INSTRUCTIONS —
(1) Answer these questions using the passage below.
(a) How long ago was the first promise made?
(b) For what share of the population is the extended release shot not effective?
(c) What did the psychiatrist found by the writer's mother think she could do?
(2) Duplicate the passage below exactly, from "So, the Hail" up to and including "lives ending tragically.".

Motivation in the form of a promise.
You see. I made a promise to someone. I have to keep it. Then I made that promise again to someone else. This time a little bit closer to home.
The first promise was made almost five years ago. I had been manic for a few months, and not only was I manic, but I was also deep into a psychotic state. My last desperate attempt was taking an antipsychotic extended release shot. It was from the same family of the antipsychotic I was already on, with the difference being this was a month-long dosage, given in one quick injection… No daily pills needed, the only problem was that for 3% of the population, the drug is not effective. My doctor told my mom the chances of this were small, but she did need to share that with her. Sadly, I was in the magic 3%, and the happy ending everyone hoped for wasn’t to be. Instead of quieting the demons, my psychotic mind was gaining speed, with the only solution being hospitalization. My mom was dreading that and was trying to do everything in her power to keep me out of the hospital.
So, the Hail Mary pass was thrown, and momma bear found a psychiatrist who (in her own crazy mind) thought she could get me off my medication, and keep me balanced with the help of proper nutrition, supplements (including cannabis) and more. The happy ending we had dreamed of (but didn’t think was possible) became a reality. We demolished my psychosis and took the mania to a manageable, livable level. When sanity set in, I promised the girl that died years earlier that I would share my story in the hopes of preventing more lives ending tragically.

STUDY MATERIAL —
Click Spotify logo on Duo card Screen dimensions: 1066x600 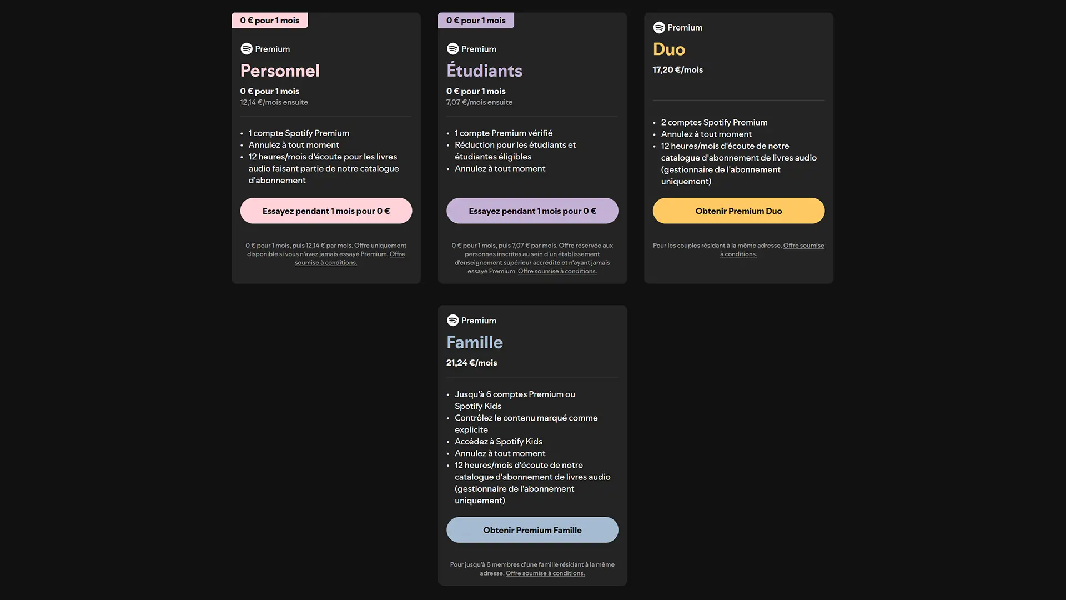click(659, 27)
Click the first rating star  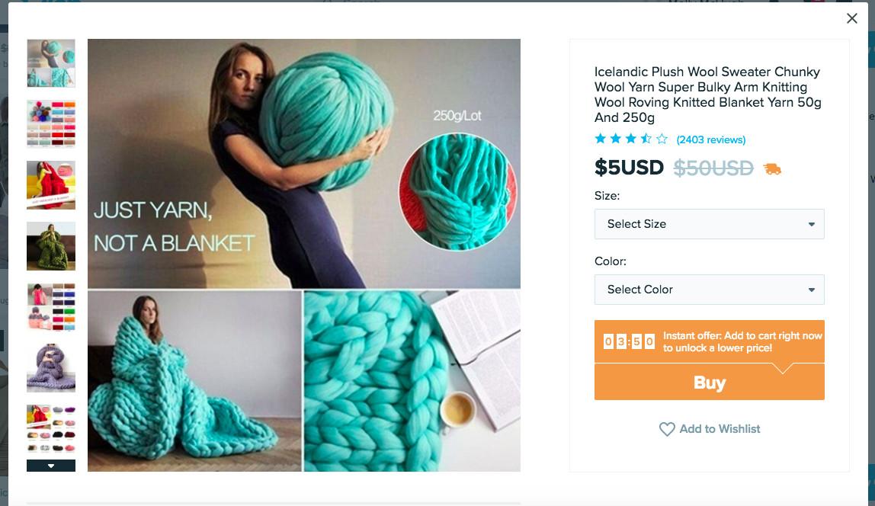(601, 139)
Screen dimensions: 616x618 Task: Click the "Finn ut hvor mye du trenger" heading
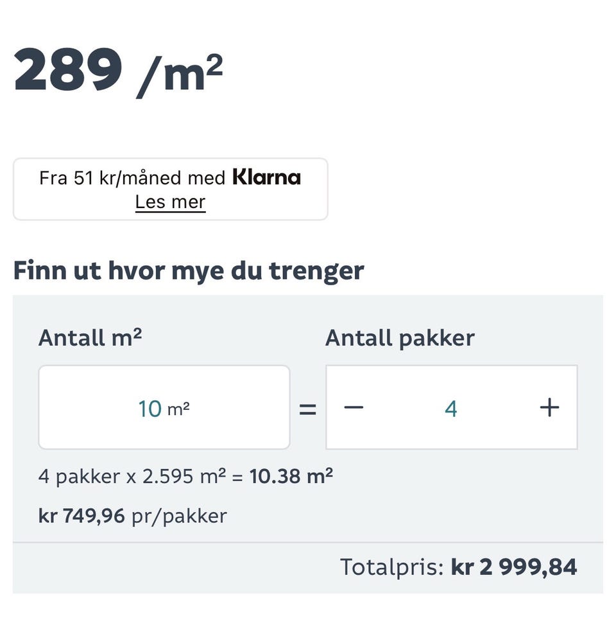(188, 270)
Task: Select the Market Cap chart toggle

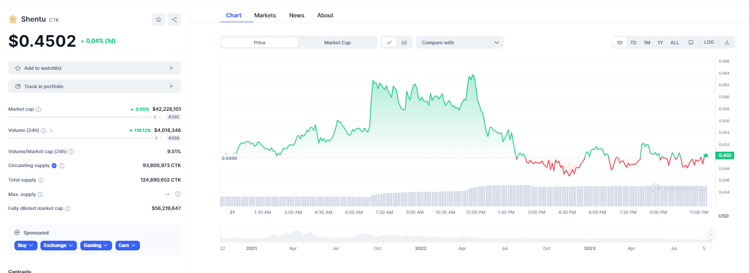Action: [337, 42]
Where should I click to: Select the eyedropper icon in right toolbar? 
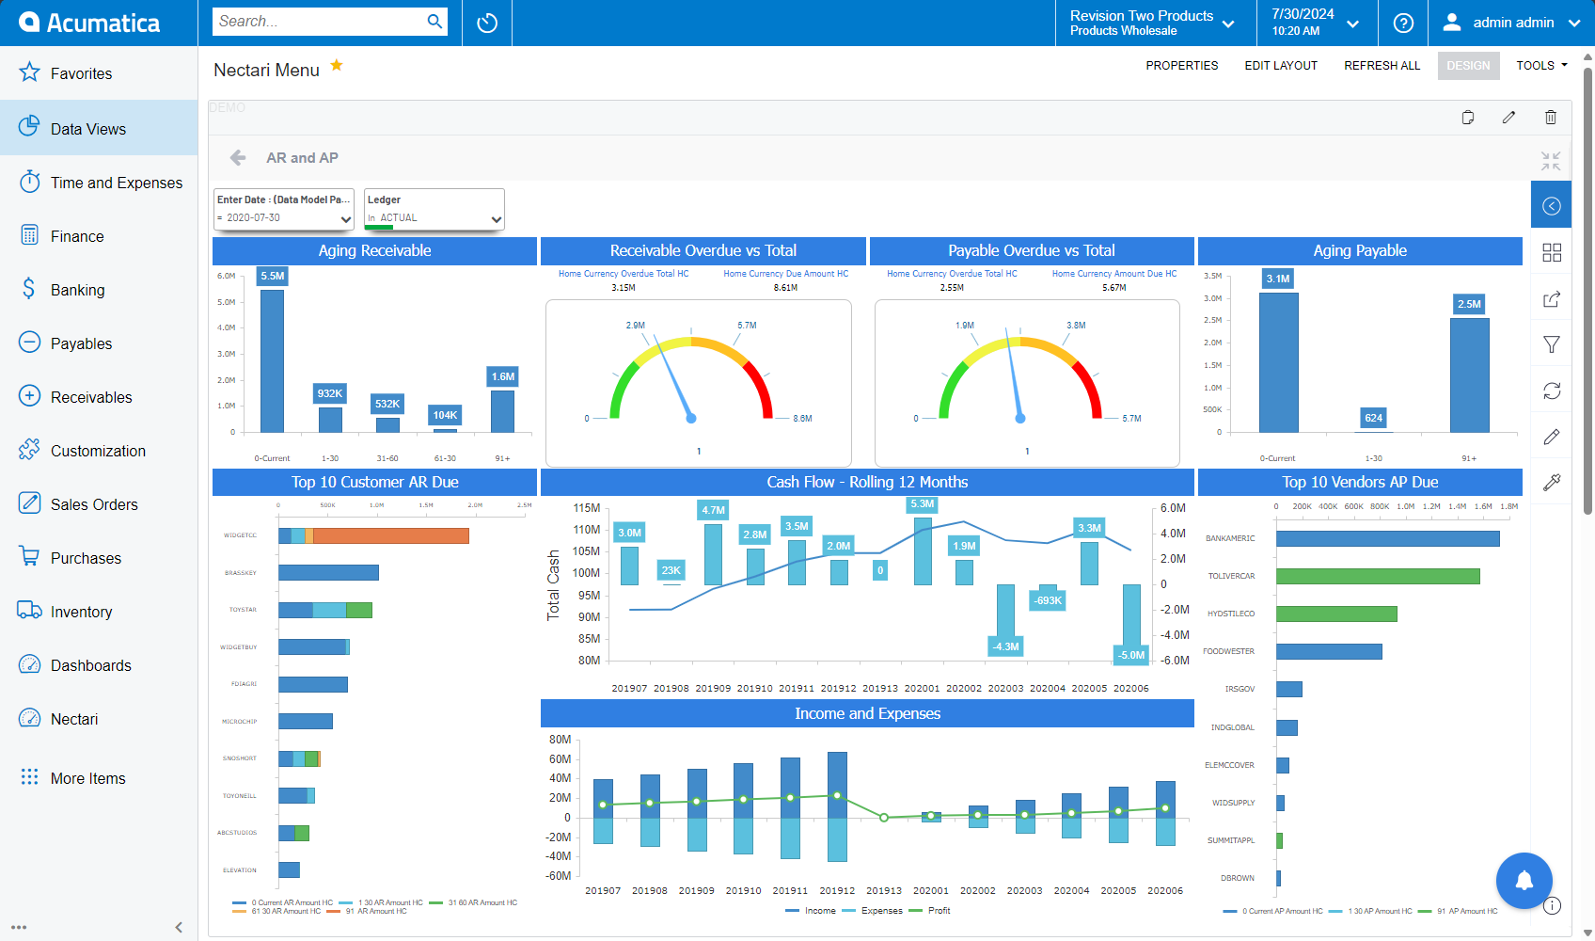(x=1552, y=482)
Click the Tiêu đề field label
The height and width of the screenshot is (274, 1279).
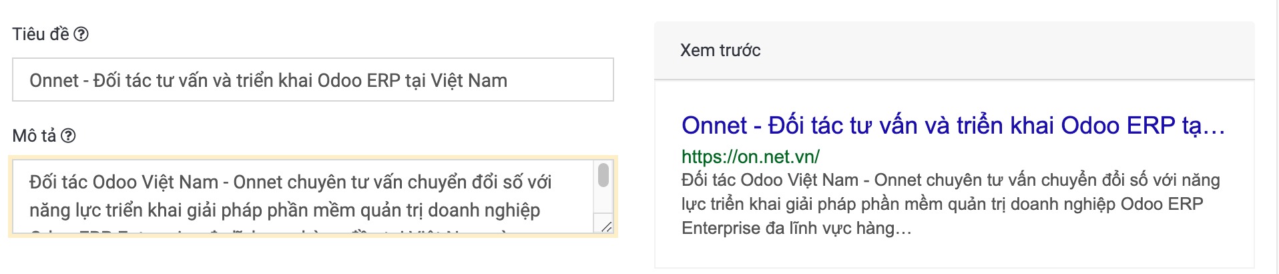pos(40,34)
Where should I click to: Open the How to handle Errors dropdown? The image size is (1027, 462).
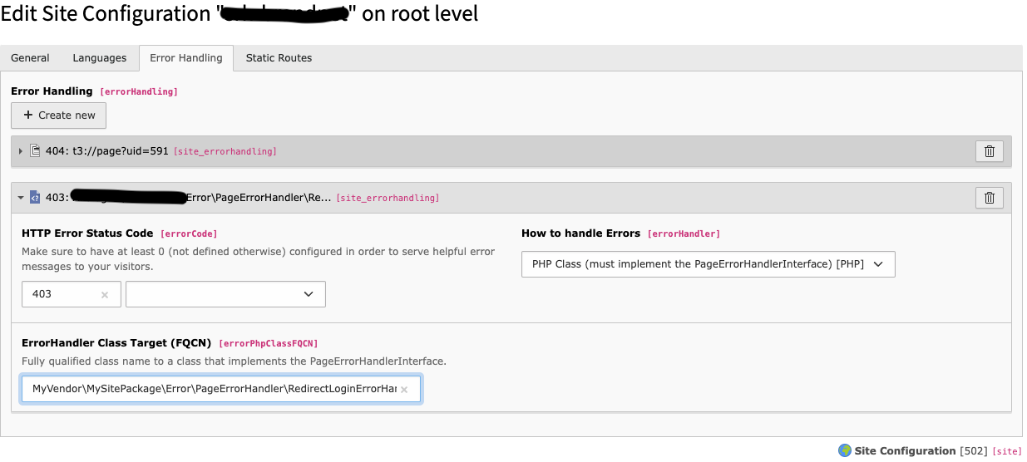tap(708, 264)
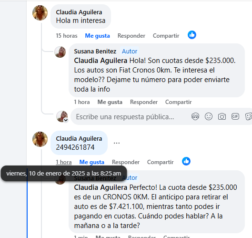Open the GIF picker in reply box

235,116
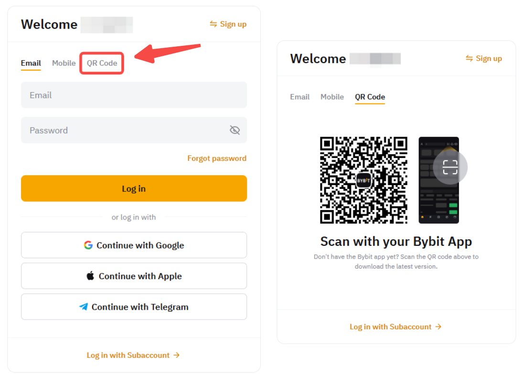Image resolution: width=523 pixels, height=376 pixels.
Task: Select the Email tab in left panel
Action: [31, 63]
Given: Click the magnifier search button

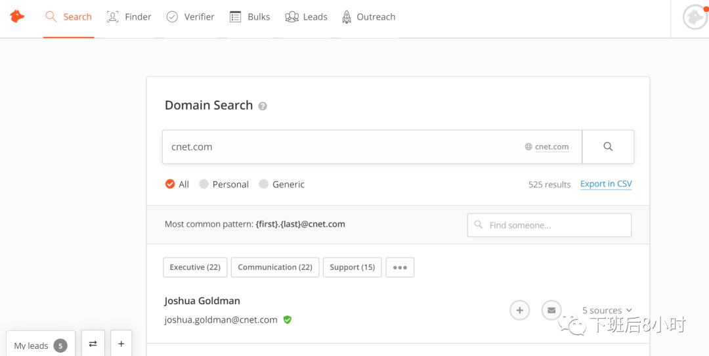Looking at the screenshot, I should click(x=608, y=146).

ANSWERS TO THIS EXERCISE —
(1)
(a) Almost five years ago.
(b) 3%.
(c) She thought she could get the writer off medication and keep the writer balanced with the help of proper nutrition, supplements (including cannabis) and more.

(2)
So, the Hail Mary pass was thrown, and momma bear found a psychiatrist who (in her own crazy mind) thought she could get me off my medication, and keep me balanced with the help of proper nutrition, supplements (including cannabis) and more. The happy ending we had dreamed of (but didn’t think was possible) became a reality. We demolished my psychosis and took the mania to a manageable, livable level. When sanity set in, I promised the girl that died years earlier that I would share my story in the hopes of preventing more lives ending tragically.